#### WHAT THE TASK ASKS:
Which lines of the material hold the word "icon"? Copy each one.

#### PROVIDED RECORDS:

※

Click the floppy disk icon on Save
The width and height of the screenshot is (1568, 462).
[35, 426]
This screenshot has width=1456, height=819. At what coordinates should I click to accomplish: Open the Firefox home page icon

※

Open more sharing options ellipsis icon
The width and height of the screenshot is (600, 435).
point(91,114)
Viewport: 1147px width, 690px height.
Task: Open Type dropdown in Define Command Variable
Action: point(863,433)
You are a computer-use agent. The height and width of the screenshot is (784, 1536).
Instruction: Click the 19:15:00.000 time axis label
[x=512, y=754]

※

#### TASK SOLUTION:
Click the floppy disk icon on Save
This screenshot has width=1456, height=819. At what coordinates should I click to accomplish: Open the Firefox home page icon
Open more sharing options ellipsis icon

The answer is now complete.